While I’ve been procrastinating from actually adding words to my current WIP, I guess you could say I’ve been living life and enjoying the little things, something which I try to focus on as much as possible (as I’ve written about here and here).
After our kite flying fun a few weeks ago, I have been meaning to introduce my three kids to Mary Poppins, which I finally did a few nights ago. Not only did they thoroughly enjoy it, especially the “singing bits” as stated by Master 5yo, but I enjoyed it too. No matter how many times I’ve seen Mary Poppins, there’s always something magical about it and each time I notice something different or get something more out of watching it.
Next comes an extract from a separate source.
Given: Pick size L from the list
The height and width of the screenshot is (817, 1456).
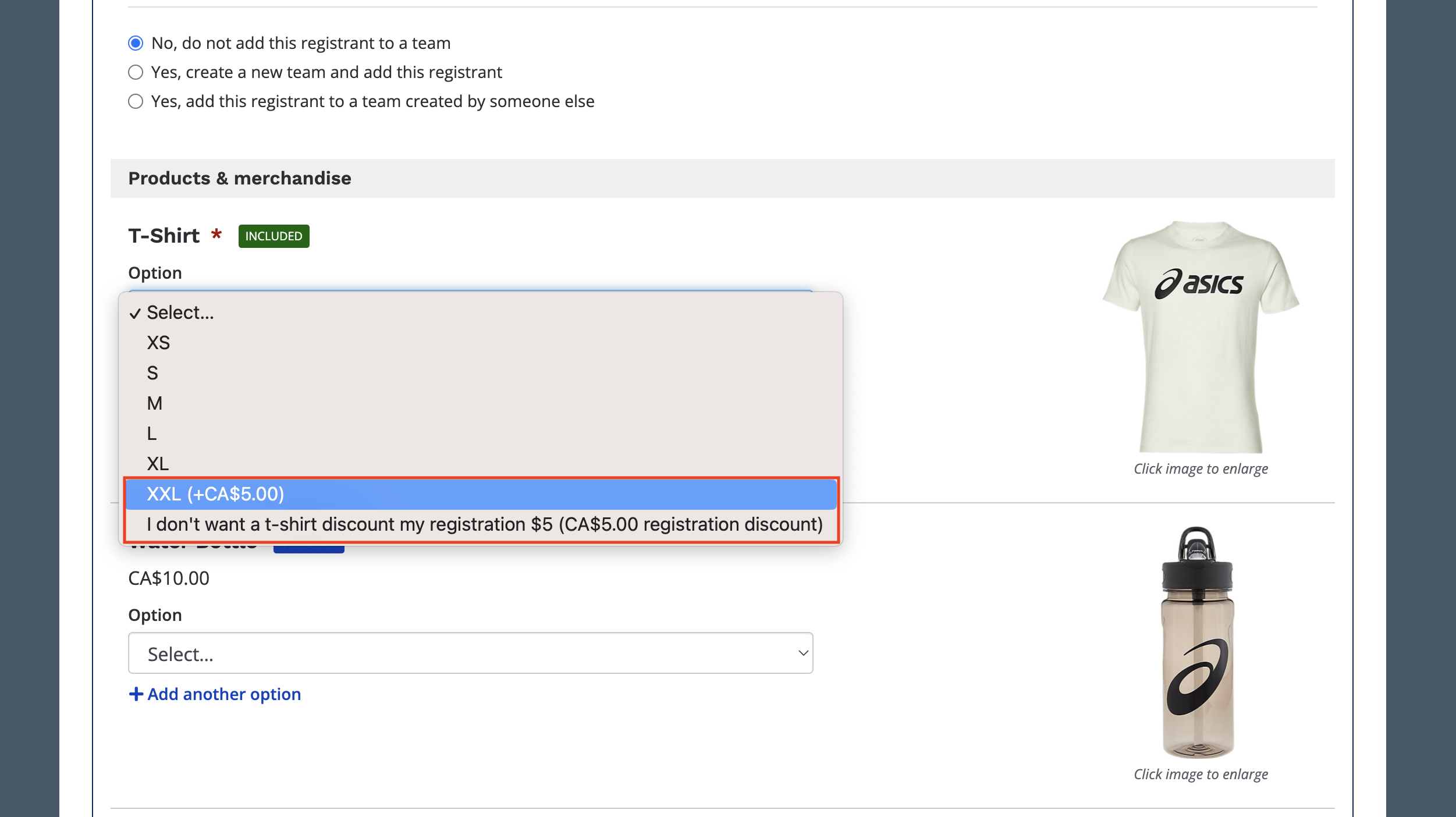Looking at the screenshot, I should pos(152,434).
This time, not only did I share in my children’s joy and excitement, but I also saw the characters and the story from an adult’s point of view. When I was young, I always thought that Mary Poppins came to help the children and kind of hated her for leaving. As I got older though and especially after watching it again with my children, I came to realise that Mary Poppins wasn’t there to help the children, not really. Sure, she looked after Jane and Michael, took them on some of the most amazing outings you could ever imagine and showed them an awesome way to tidy up the nursery, but in truth she was there to save Mr. Banks and the entire Banks family. This understanding of Mary Poppins saving the Banks family was reinforced when I finally got around to watching Saving Mr. Banks, the same night I introduced the kids to Mary Poppins, after they were all tucked into bed. I know that Saving Mr. Banks is the Hollywood version of a “true story”, however it reinforced for me, the importance of the character of Mary Poppins in the lives of countless readers and viewers, and perhaps in the life of author P.L Travers, creator of Mary Poppins.
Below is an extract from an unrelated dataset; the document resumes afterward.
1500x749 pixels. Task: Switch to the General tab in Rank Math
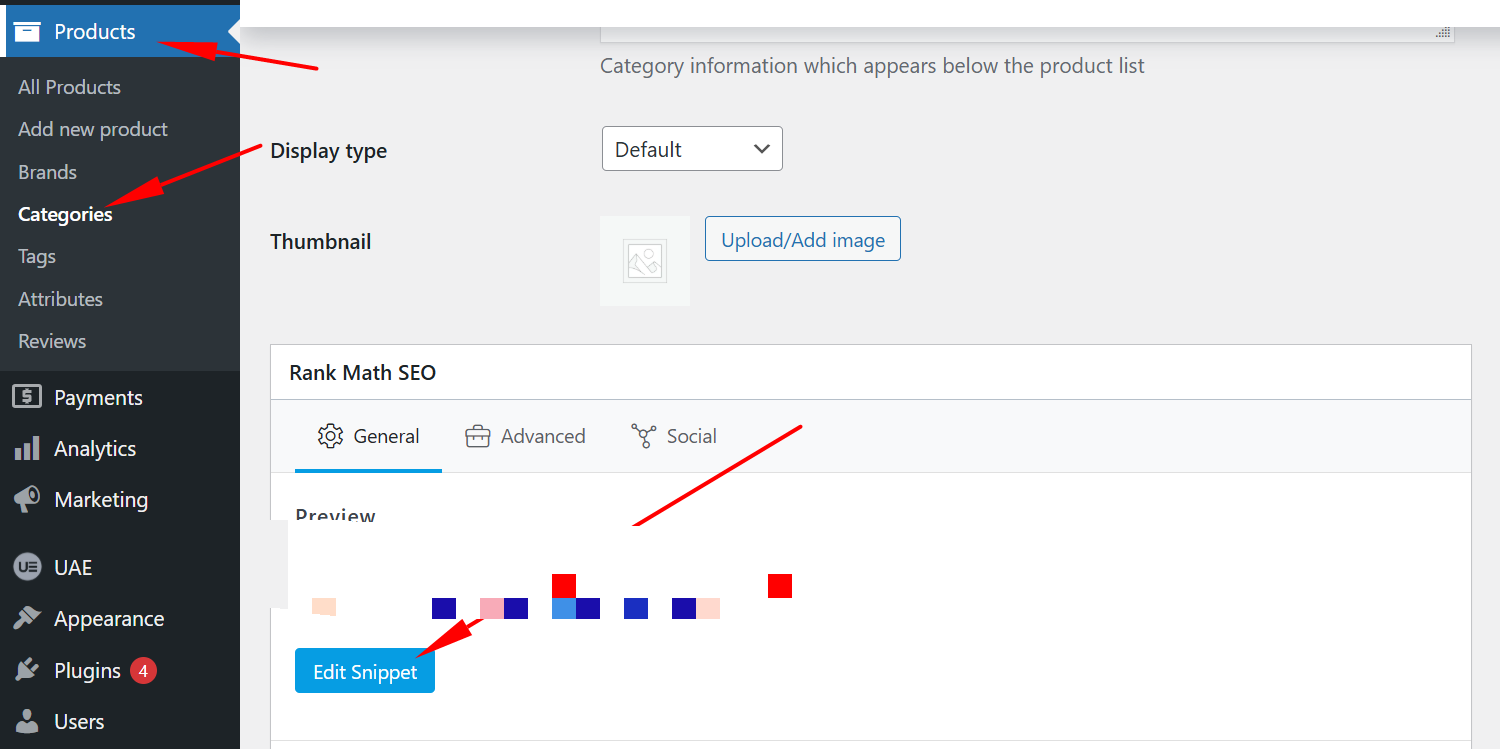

I think that the story of Mary Poppins and the Banks family, reminds us as adults, that while it is important to earn a living and support a family, it should not be at the expense or detriment of the family itself.
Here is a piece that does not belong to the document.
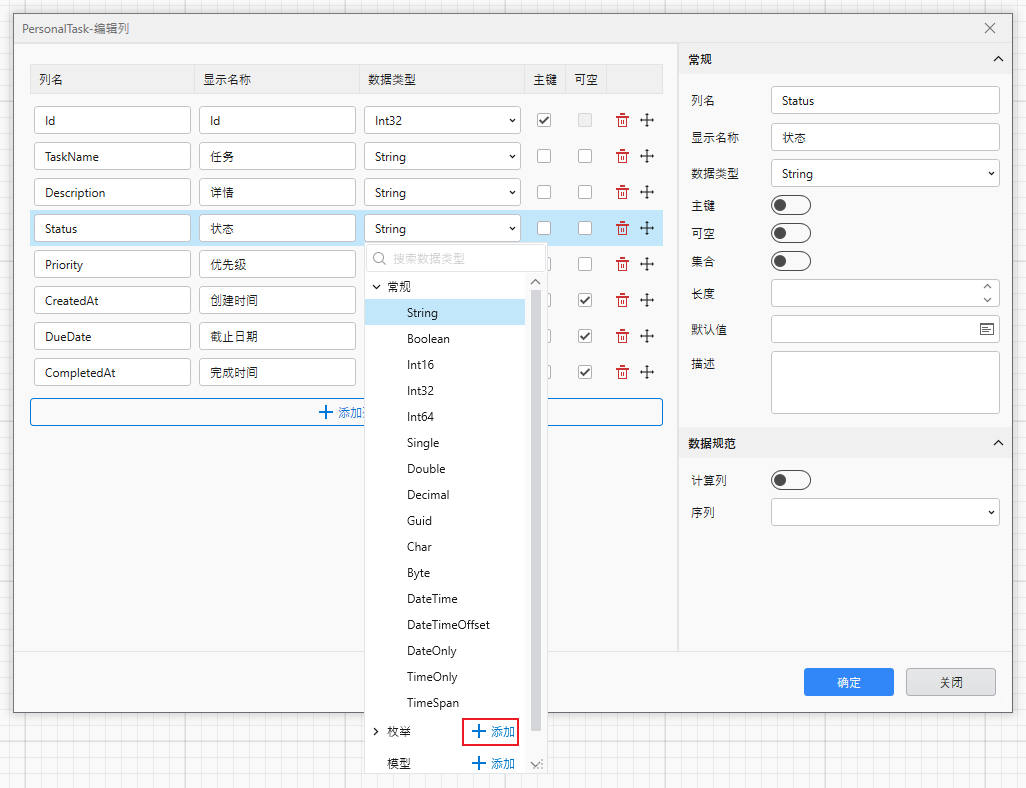The image size is (1026, 788).
Task: Click the move handle for CompletedAt row
Action: click(x=647, y=372)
Too often we focus on earning the money to support our family and in the process we fail to truly support them by being there for them and spending time together as a family. Supporting a family is much more than earning coin, of course money is needed for food, clothes and a roof over your heads, but we also need to remember the reason why needed to earn money in the first place – to support a family.
I know things aren’t always easy, far from it most of the time. The bills don’t stop piling up just because you want to take time to be with your family, the mortgage payments aren’t put on hold every time you want to take the children on a holiday or out for an ice-cream, even. There will always be something that needs to be paid, something we need money for and sometimes we are overwhelmed by this, just trying to make ends meet. Spending time with your children though can be something as simple as reading a book together, watching a movie or going for a walk and spotting a rainbow or flying a kite.
Earlier in the week, when I got the children ready for bed, instead of choosing a picture book for reading a chapter of one of their favourite Roald Dahl books before bed, I decided to read them a story I wrote for them that I intend to be a children’s picture book one day. This story was inspired by the endless questions that my children (and all children I suppose) ask. One day, when I told my children that I loved them, instead of asking, “how much?”, one of my boys (although I can’t quite recall which one it was now) asked me, “How many?” This is when the children’s story How Many Do You Love Me? was conceived. I’ve been sitting on this story for a couple of months now and the other night I finally read it to my children before bedtime.
They listened carefully, without interrupting (a very rare occurrence) and at the end of the story Miss 8yo asked, “Is that story about us?”, I nodded, then Mr. 5yo said dreamily, “That was lovely.” Now they wish it was a “real” book, with pictures and pages and everything, so I guess I need to find a way to make it so. Not for fame or fortune or any of that, but for the children. My own and for children everywhere, because each and every child needs to know how much (or “many”) they are loved and cherished.
So let’s go fly a kite somewhere over the rainbow and make memories that our children (and us) will cherish forever.